Sotto la lente di ingrandimento del Consiglio superiore della magistratura, infatti, sono finite sia alcune decisioni emesse da Russo come giudice di pace sia alcune esternazioni sul suo profilo personale Facebook, sulle massime istituzioni, in particolare sul Parlamento e sul presidente della Repubblica Sergio Mattarella che ricopre anche la carica di presidente del Csm. Stando alle contestazioni, malgrado i decreti del Governo, a cominciare da quello in cui veniva dichiarato lo stato di emergenza, del 31 gennaio 2020, Russo avrebbe negato lo stato di emergenza e il pericolo di contagio in provincia di Taranto, ritenendolo insussistente. Sulla base di tali convinzioni personali, definite “singolari” dal Csm, in violazione delle disposizioni del presidente del Tribunale di Taranto, aveva anche fissato la trattazione di 15 procedimenti con udienze a porte chiuse. Tutto ciò in barba al lockdown e allo stop imposto all’attività giudiziaria in tutte le aule di giustizia italiane. Malgrado la diffida del presidente del Tribunale di Taranto, Russo ha emesso un decreto in cui contestava la decisione dello stesso presidente, accusandolo di interferire nell’attività dell’ufficio del giudice pace. A quel punto il presidente del Tribunale ha segnalato l’accaduto al Consiglio giudiziario di Lecce ed è scattato il procedimento concluso col decreto del Ministero della Giustizia che lo ha rimosso da giudice di pace.
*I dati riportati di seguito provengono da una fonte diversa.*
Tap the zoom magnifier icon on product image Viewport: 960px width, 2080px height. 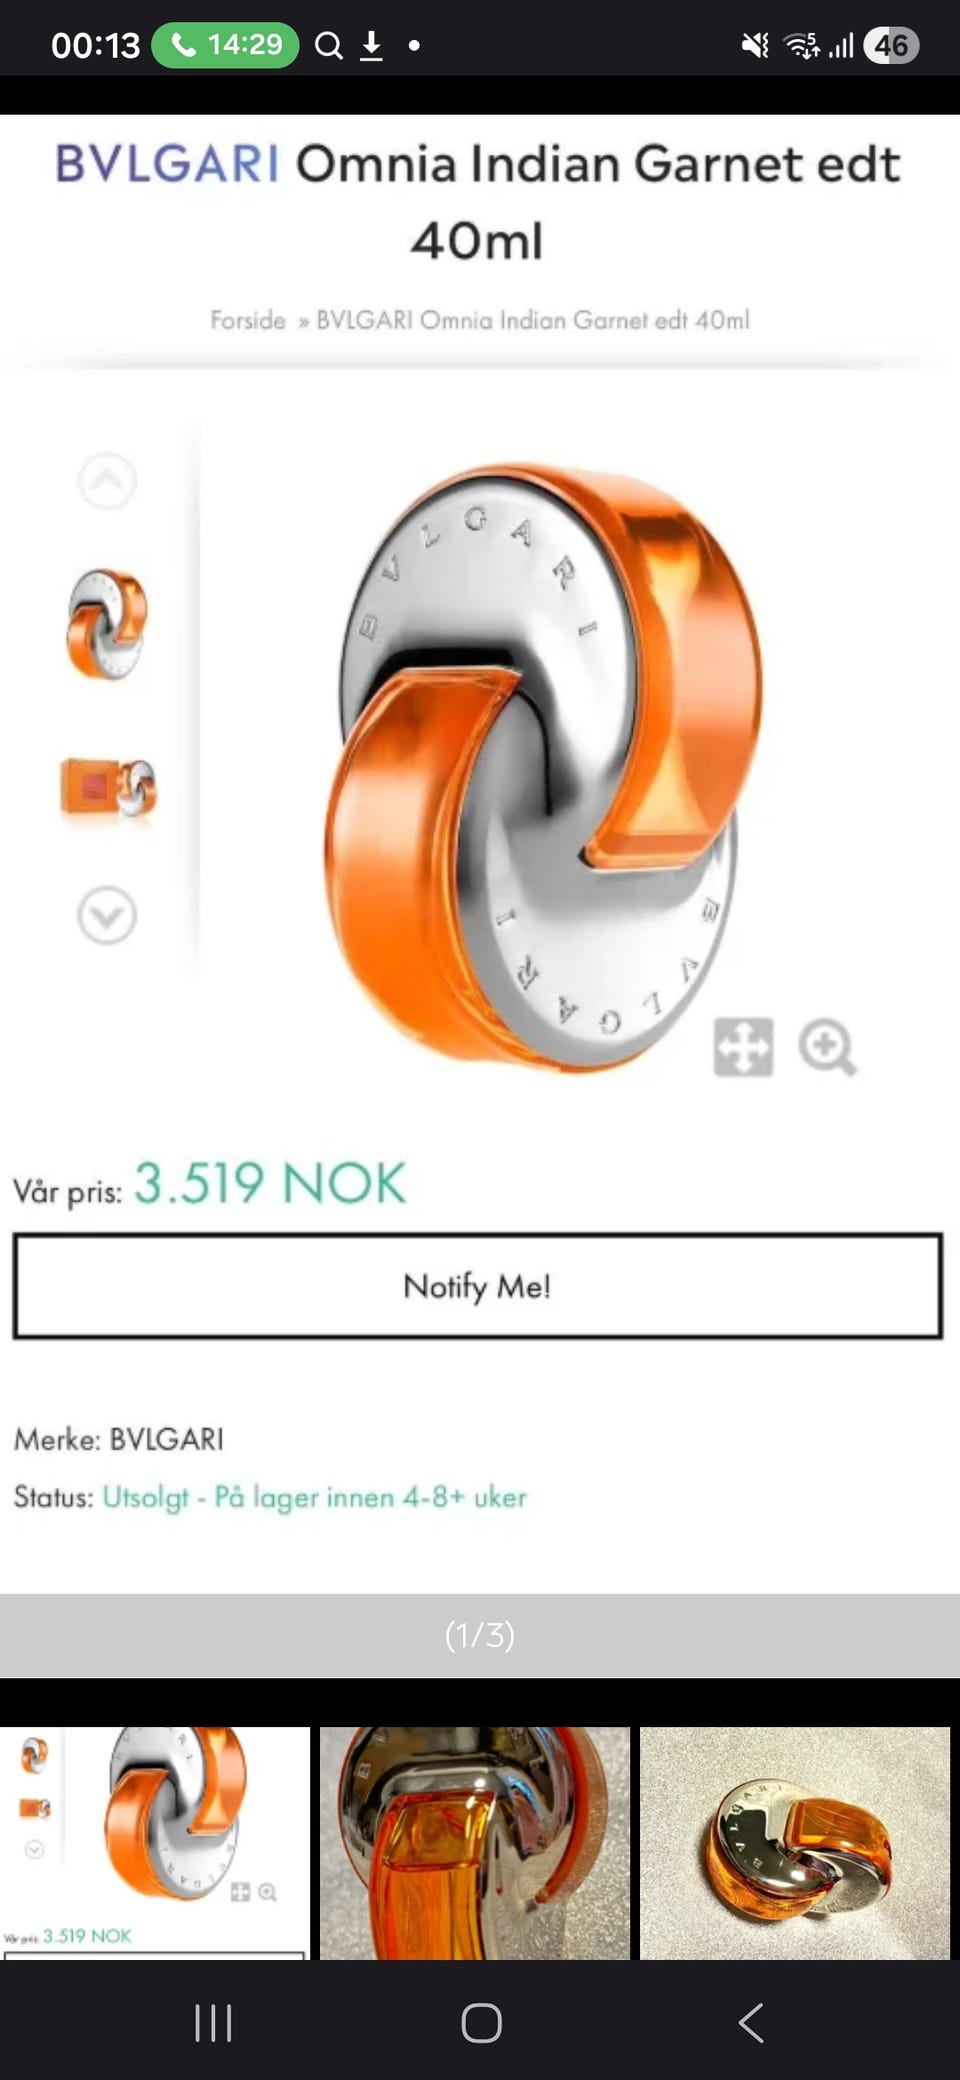827,1047
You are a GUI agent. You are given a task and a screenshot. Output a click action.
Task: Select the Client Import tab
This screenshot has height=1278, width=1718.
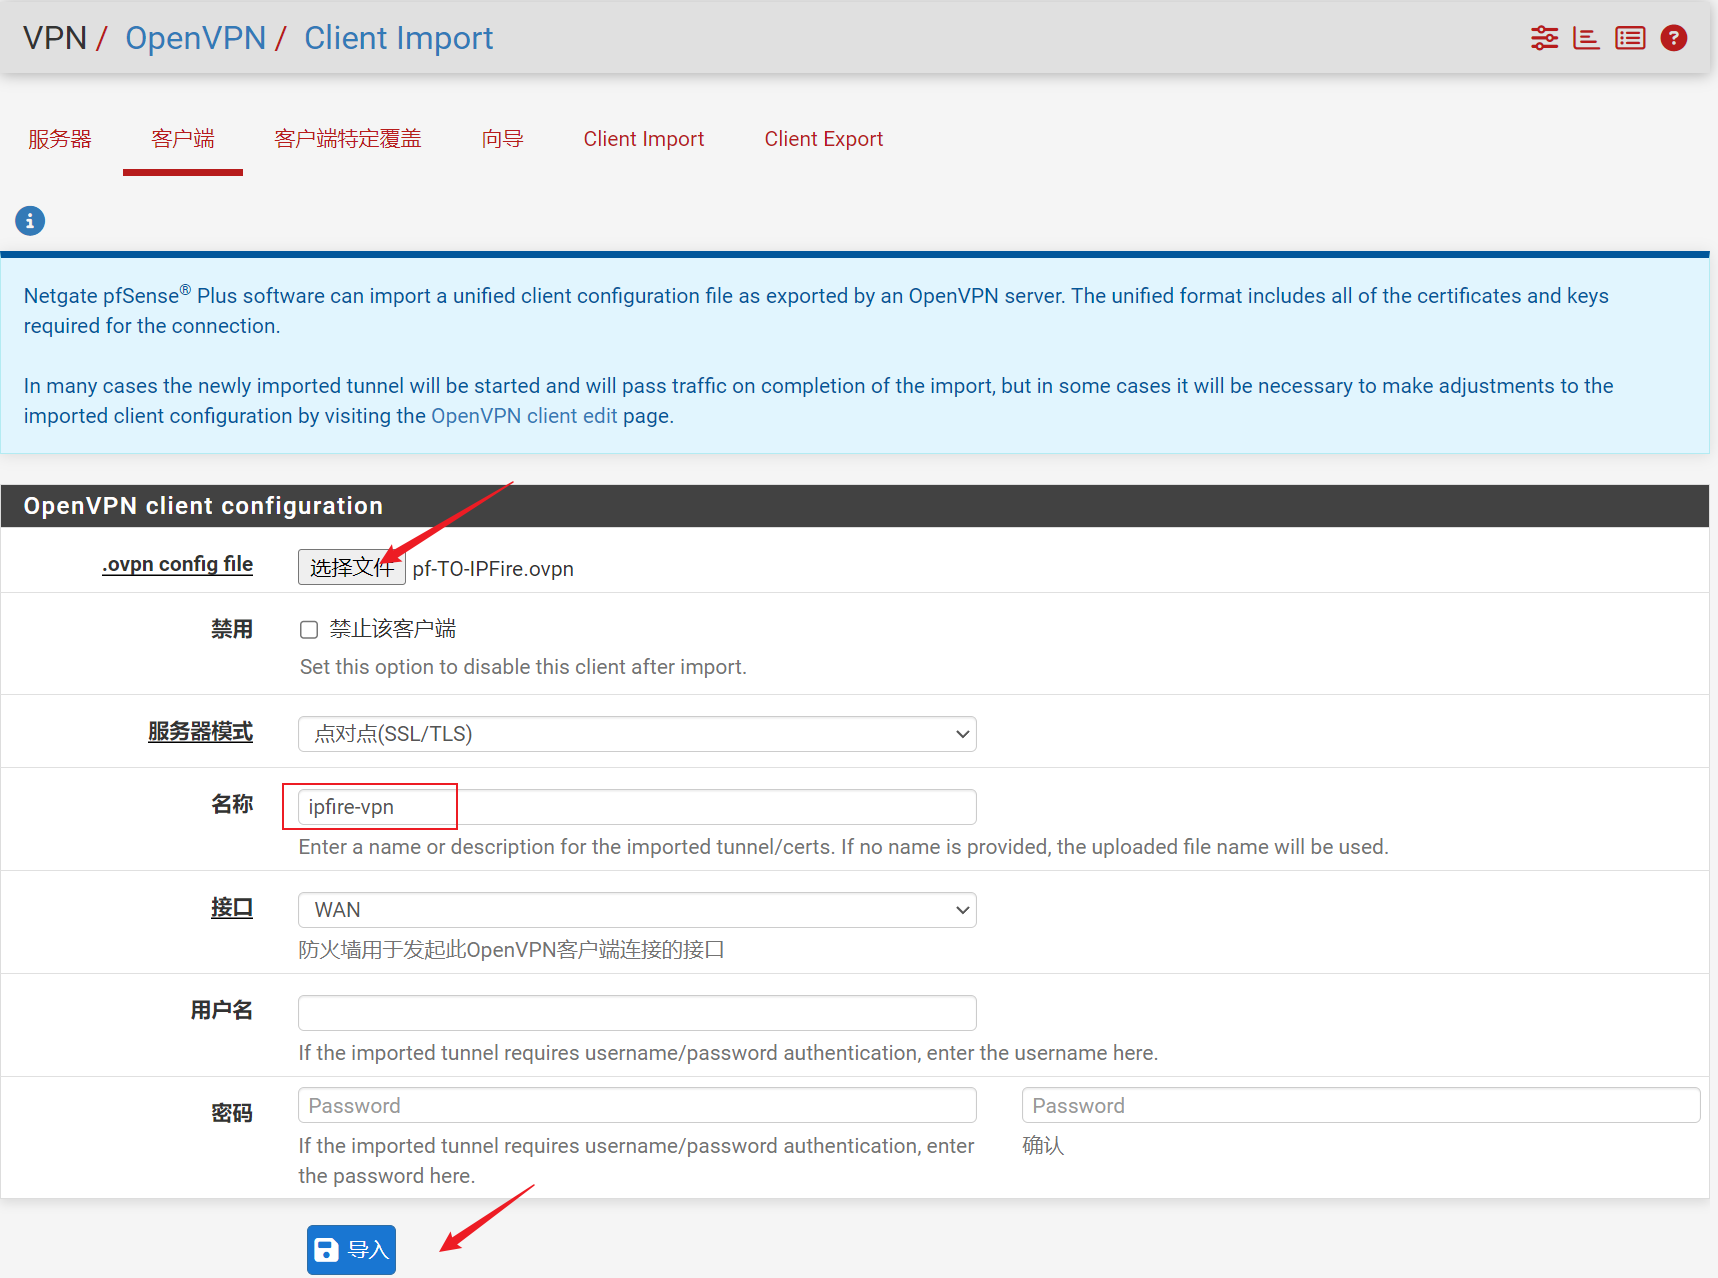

Il provvedimento di espulsione è scaturito anche da alcuni post sul profilo Facebook di Russo.

Post riguardanti i decreti emessi dal Governo in piena emergenza Covid, in cui, in riferimento all’attuazione di tali decisioni, il capo dello Stato veniva definito “organo incompetente e privo di poteri, eletto da parlamentari nominati illegittimamente e privi di capacità giuridica”. Nel corso del procedimento, da quanto si legge nelle carte del Csm (reperibili sul sito istituzionale), Russo avrebbe affermato di non essere l’unico ad aver utilizzato il computer per l’accesso a Facebook e che non era lui l’autore di quelle affermazioni. Ma la sua versione dei fatti non sembra aver convinto gli organi giudiziari che hanno esaminato la sua vicenda. Russo, ovviamente, non ha gradito il provvedimento e lo ha impugnato davanti al Tar del Lazio e poi davanti al Consiglio di Stato, chiedendone l’annullamento. Ha dato battaglia su tutti i fronti, presentando anche un ricorso con motivi aggiuntivi e chiedendo al Tar Lazio la riassunzione del ricorso. Una rivendicazione avanzata chiedendo la disapplicazione delle norme italiane ritenute in contrasto con quelle europee e l’applicazione di disposizioni europee che indica nel ricorso. Oltre a contestare l’espulsione, Russo ha chiesto anche il riconoscimento di un rapporto di dipendenza dalla pubblica amministrazione, a partire dal 2003, ossia da quando ha iniziato a svolgere il ruolo di giudice di pace dopo aver svolto dal 1988 al 2000 quello di giudice conciliatore.

Secondo la tesi di Russo, come giudice di pace ha lavorato alle dipendenze dello Stato in maniera continuativa ed esclusiva, amministrando la giustizia. Inoltre, è sempre la sua tesi, la figura del giudice di pace non può essere equiparata a quella di un giudice onorario, in quanto l’immissione nel ruolo avviene attraverso un concorso come avviene per i dipendenti. Infine, quanto dipendente pubblico a tutti gli effetti ritiene di aver diritto “a tutte le prerogative del pubblico impiegato del settore” comprese, quindi, le procedure relative alle sanzioni disciplinari, di revoca, decadenza o rimozione. Dopo aver decretato la sua espulsione dai giudici di pace poco più di un anno fa, il Consiglio superiore della magistratura ha chiesto ovviamente il rigetto di entrambi i ricorsi di Russo, sia di quello originario sia di quello aggiuntivo e la conferma dei provvedimenti che hanno portato alla sua rimozione. Dopo la sentenza non definitiva del Consiglio di Stato, di circa tre mesi fa, la vicenda è tornata di nuovo davanti ai giudici di primo grado, nel caso di specie davanti Tar del Lazio. La “partita” è ancora aperta.